BRIEF:
Could you copy out, word for word, the records starting at the line that has "Find the location of a particular element. Image" and ending with the line that has "param-internal-solid-infill: Internal solid in is"?

THE RECORDS:
::::
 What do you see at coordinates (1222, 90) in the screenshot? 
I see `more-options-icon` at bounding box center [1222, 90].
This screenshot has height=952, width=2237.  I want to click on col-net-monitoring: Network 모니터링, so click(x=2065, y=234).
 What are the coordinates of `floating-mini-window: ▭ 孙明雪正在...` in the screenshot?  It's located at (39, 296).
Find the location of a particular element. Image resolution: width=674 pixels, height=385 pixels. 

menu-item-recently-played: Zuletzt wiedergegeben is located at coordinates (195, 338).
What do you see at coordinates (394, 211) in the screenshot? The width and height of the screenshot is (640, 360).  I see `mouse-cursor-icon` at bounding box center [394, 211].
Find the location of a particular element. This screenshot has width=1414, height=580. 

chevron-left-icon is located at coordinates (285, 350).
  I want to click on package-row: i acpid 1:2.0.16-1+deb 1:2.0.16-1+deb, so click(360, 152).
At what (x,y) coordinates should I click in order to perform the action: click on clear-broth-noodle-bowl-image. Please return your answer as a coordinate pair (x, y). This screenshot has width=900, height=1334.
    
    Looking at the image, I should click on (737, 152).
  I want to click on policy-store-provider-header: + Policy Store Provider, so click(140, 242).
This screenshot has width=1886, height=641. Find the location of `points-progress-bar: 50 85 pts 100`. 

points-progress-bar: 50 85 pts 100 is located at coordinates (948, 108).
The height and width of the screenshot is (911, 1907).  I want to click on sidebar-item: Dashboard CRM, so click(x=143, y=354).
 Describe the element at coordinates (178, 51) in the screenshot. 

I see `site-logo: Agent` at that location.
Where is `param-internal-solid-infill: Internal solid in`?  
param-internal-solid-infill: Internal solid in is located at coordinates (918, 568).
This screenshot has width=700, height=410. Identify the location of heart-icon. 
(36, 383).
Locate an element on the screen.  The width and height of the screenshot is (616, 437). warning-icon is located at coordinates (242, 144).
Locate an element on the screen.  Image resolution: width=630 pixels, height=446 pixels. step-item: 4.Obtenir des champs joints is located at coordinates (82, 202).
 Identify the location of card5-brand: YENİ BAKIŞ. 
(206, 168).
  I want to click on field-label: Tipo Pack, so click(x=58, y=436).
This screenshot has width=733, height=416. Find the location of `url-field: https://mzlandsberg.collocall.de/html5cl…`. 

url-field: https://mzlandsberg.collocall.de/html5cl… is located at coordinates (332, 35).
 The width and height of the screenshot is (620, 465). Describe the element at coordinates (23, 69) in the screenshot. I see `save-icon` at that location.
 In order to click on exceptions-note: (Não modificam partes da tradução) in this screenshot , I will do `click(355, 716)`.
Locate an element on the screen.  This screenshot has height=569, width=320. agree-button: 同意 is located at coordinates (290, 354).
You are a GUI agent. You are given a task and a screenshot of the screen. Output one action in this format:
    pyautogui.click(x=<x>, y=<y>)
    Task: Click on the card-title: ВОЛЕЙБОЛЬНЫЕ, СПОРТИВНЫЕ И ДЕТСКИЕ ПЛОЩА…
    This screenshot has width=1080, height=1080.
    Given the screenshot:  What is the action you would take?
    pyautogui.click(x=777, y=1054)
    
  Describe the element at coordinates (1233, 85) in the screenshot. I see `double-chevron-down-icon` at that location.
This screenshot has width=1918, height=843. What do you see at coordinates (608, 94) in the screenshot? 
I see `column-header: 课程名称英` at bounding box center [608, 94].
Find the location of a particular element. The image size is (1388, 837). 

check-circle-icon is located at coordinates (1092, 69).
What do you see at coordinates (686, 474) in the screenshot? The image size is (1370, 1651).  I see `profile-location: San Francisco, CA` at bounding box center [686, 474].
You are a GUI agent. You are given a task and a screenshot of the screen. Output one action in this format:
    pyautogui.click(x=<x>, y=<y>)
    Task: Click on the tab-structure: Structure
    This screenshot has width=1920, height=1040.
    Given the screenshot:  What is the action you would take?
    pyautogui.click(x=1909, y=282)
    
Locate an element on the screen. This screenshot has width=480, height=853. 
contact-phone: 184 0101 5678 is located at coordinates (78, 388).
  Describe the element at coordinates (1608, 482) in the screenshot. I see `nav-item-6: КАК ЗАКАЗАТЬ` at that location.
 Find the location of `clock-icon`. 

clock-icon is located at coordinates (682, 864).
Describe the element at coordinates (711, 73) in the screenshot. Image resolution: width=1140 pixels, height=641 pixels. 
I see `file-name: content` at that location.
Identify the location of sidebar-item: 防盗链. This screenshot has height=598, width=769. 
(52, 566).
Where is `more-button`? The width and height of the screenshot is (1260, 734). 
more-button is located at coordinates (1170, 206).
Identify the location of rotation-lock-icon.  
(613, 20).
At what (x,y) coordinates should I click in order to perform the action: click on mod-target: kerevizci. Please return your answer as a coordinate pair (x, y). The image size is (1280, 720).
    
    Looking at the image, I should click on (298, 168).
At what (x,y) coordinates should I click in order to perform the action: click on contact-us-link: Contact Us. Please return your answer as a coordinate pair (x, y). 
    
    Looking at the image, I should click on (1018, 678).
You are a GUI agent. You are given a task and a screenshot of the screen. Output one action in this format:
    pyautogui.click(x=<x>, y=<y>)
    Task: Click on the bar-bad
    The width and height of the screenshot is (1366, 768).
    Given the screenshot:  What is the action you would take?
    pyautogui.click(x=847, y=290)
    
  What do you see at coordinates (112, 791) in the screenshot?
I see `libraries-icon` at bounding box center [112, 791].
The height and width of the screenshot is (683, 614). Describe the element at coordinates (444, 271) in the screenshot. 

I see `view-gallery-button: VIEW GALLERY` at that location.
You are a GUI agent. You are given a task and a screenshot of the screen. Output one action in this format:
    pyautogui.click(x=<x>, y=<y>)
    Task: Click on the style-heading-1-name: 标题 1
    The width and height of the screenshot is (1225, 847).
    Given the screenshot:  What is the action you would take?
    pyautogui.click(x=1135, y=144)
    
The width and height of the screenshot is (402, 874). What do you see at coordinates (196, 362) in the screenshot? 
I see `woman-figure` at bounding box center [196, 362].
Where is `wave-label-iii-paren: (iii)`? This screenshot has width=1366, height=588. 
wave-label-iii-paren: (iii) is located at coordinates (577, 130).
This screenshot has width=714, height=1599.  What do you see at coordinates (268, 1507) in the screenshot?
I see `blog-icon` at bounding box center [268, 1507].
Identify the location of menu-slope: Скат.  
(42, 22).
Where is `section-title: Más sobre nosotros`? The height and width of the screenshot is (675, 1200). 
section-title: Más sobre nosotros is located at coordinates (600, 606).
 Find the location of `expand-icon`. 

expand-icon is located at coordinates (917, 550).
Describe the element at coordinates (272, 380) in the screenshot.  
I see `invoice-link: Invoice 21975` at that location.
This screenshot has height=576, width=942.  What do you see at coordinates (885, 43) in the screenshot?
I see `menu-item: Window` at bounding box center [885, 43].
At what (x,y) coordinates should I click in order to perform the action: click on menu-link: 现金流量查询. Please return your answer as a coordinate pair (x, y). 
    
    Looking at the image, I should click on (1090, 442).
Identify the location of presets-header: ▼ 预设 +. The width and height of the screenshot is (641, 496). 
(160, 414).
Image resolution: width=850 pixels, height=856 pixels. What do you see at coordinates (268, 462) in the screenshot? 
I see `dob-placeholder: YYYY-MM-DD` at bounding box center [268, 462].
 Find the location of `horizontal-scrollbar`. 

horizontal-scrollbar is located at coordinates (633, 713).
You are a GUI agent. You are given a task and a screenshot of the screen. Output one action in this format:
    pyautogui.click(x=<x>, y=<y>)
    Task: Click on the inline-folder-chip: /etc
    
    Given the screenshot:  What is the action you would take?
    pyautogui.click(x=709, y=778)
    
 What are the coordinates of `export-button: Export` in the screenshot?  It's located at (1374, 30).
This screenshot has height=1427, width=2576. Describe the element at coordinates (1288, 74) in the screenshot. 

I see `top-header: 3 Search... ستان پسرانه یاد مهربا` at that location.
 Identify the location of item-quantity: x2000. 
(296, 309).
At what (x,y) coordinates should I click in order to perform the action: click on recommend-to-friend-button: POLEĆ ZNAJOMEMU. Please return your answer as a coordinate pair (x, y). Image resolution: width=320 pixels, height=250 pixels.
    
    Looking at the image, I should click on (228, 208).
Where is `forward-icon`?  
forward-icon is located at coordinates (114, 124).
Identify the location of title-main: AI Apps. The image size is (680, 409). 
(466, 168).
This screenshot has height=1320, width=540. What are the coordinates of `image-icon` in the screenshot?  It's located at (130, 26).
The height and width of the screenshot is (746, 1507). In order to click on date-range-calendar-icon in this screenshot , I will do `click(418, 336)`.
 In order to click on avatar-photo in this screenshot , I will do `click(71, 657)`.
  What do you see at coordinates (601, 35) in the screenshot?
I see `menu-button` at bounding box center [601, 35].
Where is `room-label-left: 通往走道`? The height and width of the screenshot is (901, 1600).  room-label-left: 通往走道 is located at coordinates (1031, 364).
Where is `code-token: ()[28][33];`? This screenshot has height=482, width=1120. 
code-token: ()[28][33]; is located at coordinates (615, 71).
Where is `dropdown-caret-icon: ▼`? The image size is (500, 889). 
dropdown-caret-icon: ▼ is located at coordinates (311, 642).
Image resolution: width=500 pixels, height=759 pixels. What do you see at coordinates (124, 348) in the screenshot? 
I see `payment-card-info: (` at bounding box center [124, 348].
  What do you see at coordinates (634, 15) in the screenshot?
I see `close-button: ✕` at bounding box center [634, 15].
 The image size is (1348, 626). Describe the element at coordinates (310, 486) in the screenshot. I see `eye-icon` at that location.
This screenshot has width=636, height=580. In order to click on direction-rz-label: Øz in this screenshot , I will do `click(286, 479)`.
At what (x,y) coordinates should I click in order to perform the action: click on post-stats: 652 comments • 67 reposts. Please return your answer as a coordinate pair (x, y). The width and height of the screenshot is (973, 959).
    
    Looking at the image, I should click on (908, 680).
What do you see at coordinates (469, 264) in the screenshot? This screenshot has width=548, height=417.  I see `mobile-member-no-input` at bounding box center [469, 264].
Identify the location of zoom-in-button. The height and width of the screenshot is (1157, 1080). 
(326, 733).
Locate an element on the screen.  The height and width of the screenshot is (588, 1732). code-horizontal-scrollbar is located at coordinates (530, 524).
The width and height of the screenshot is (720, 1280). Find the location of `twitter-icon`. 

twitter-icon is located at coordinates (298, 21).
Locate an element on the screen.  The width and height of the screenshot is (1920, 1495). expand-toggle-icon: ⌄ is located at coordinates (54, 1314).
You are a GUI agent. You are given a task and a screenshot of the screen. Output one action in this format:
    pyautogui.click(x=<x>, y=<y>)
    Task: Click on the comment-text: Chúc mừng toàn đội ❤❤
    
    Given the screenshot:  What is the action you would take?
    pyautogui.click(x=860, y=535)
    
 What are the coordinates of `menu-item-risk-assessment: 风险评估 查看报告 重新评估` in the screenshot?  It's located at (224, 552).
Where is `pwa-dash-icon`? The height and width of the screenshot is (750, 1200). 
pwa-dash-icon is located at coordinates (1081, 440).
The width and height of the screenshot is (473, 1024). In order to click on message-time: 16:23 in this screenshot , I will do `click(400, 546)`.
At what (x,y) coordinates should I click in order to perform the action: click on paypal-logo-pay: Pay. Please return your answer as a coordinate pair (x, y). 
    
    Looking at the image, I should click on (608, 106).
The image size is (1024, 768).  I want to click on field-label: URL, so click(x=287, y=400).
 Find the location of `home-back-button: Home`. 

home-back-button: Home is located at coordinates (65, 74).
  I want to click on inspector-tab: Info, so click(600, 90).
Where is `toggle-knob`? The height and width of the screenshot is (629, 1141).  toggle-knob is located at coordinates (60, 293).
::::
THE COMPLETED TASK:
Find the location of a particular element. Image resolution: width=674 pixels, height=385 pixels. 

menu-item-recently-played: Zuletzt wiedergegeben is located at coordinates (195, 338).
What do you see at coordinates (394, 211) in the screenshot? The width and height of the screenshot is (640, 360).  I see `mouse-cursor-icon` at bounding box center [394, 211].
Find the location of a particular element. This screenshot has width=1414, height=580. 

chevron-left-icon is located at coordinates (285, 350).
  I want to click on package-row: i acpid 1:2.0.16-1+deb 1:2.0.16-1+deb, so click(360, 152).
At what (x,y) coordinates should I click in order to perform the action: click on clear-broth-noodle-bowl-image. Please return your answer as a coordinate pair (x, y). This screenshot has width=900, height=1334.
    
    Looking at the image, I should click on (737, 152).
  I want to click on policy-store-provider-header: + Policy Store Provider, so click(140, 242).
This screenshot has width=1886, height=641. Find the location of `points-progress-bar: 50 85 pts 100`. 

points-progress-bar: 50 85 pts 100 is located at coordinates (948, 108).
The height and width of the screenshot is (911, 1907).  I want to click on sidebar-item: Dashboard CRM, so click(x=143, y=354).
 Describe the element at coordinates (178, 51) in the screenshot. 

I see `site-logo: Agent` at that location.
Where is `param-internal-solid-infill: Internal solid in`?  
param-internal-solid-infill: Internal solid in is located at coordinates (918, 568).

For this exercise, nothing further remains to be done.